L'histoire de la vengeance de Jaatinen pourrait presque se dérouler au Far-West et l'ambiance de cette invraisemblable fable sociale rappelle celle du Groenland de la Maison des célibataires de Jorn Riel dont on a parlé très récemment.
Grâce à la plume acérée et ironique de Paasilinna qui brocarde la vie de ses compatriotes, on savoure moult détails sur la vie des autochtones finnois : les anciennes rivalités entre rouges et blancs, la vie sociale et associative, la trop forte présence de l'église, ... (on pense d'ailleurs à un autre bouquin finlandais lu récemment : Horreur boréale).
Il y a presque du Don Camillo dans ce petit monde-là ...

C'est sorti en poche Folio et d'autres blogs en parlent sur Critico-blog.

Sa femme (Emmanuèle Bernheim)

Encore un petit opuscule minuscule d'une centaine de pages, presque une nouvelle.
Emmanuèle Berheim aura obtenu le prix Médicis en 1993 pour ce petit roman : Sa femme.
L'histoire d'une jeune toubib un peu (beaucoup ?) maniaco - obsessionnelle qui collectionne les traces de sa vie sentimentale comme d'autres collectionnent les papillons ou les coléoptères.
Et c'est d'ailleurs avec une remarquable écriture, d'une précision d'entomologiste, qu'E. Bernheim nous décrit la vie quotidienne de son héroïne, tous ces petits riens qui font la vie.
La limpidité, la clarté de son style, forme une étrange harmonie avec les pensées de la jeune femme (qui d'ailleurs s'appelle ... Claire) et ce petit bouquin mériterait presque de figurer parmi nos couronnes 2007.
En tout cas un petit plaisir à ne pas manquer.
[...] Quelle que soit l'heure à laquelle il arrivait, Thomas restait une heure et quart chez Claire.

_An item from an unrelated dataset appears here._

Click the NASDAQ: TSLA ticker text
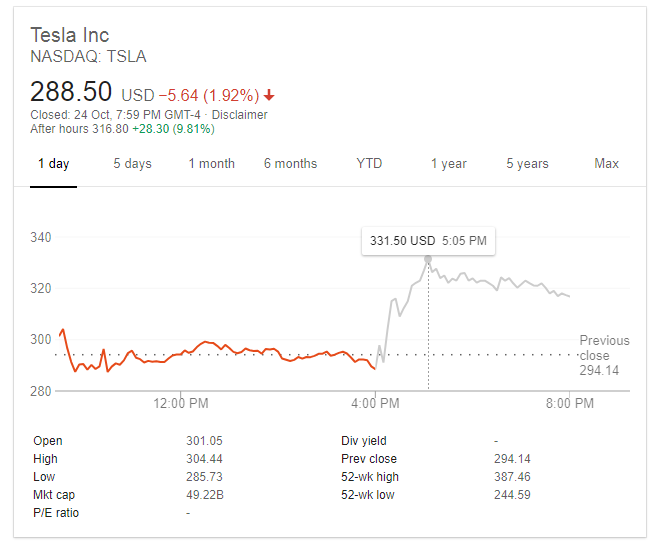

Jamais plus, rarement moins. 
Un jour, elle débrancha son magnétoscope et sa cafetière électrique et dissimula son réveil dans le tiroir de la table de nuit. Ainsi Thomas n'aurait plus aucun moyen de connaître l'heure et il resterait plus longtemps. 
Lorsqu'il sonna à la porte, avant d'aller lui ouvrir, Claire regarda l'heure à sa montre et la rangea dans son sac. Il était huit heures moins vingt-cinq. 

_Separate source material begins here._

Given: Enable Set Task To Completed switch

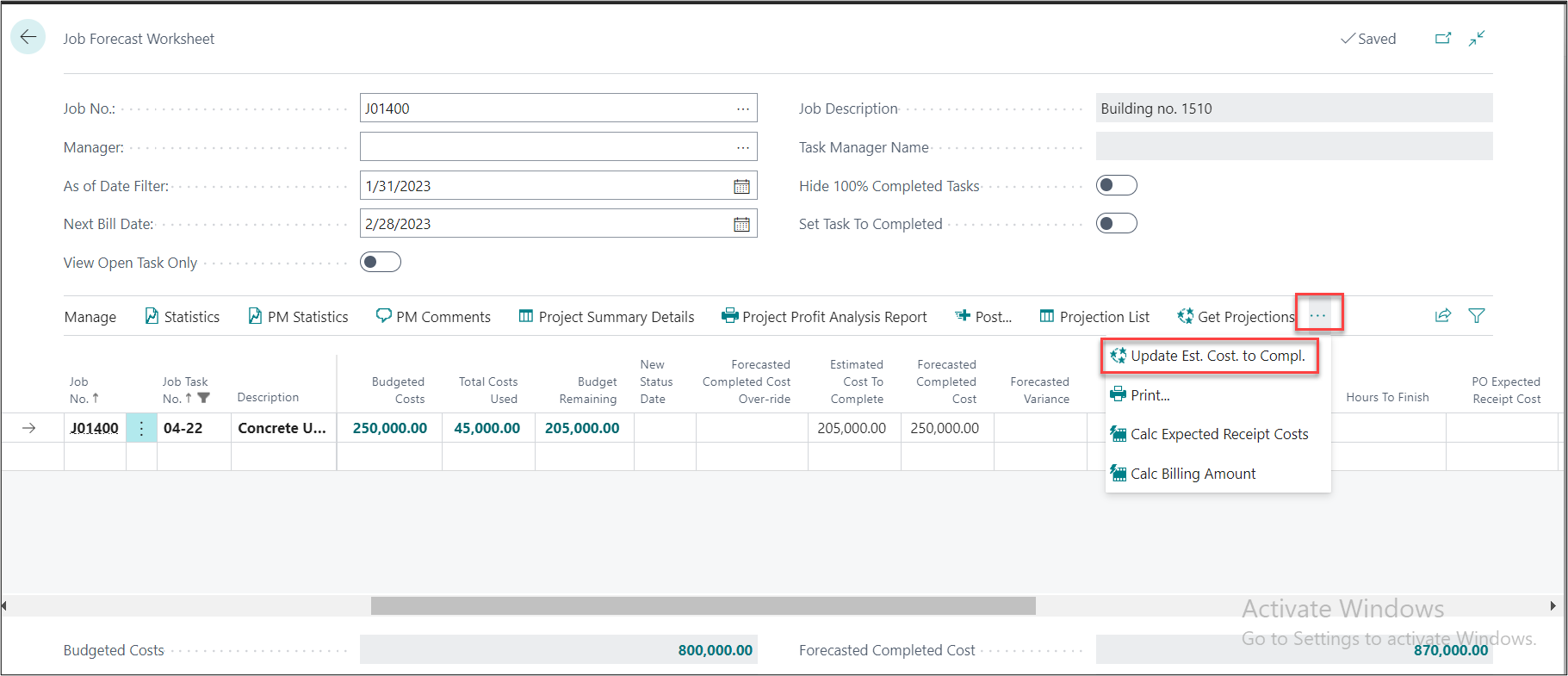Looking at the screenshot, I should (1116, 224).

[... plus tard ...] Thomas se serra contre elle et l'embrassa doucement. Puis il s'écarta d'elle et se leva. Lorsqu'il referma derrière lui la porte d'entrée, il était neuf moins dix. Thomas était resté chez elle une heure et quart, une heure et quart pile. 
Claire ne débrancherait plus ses appareils.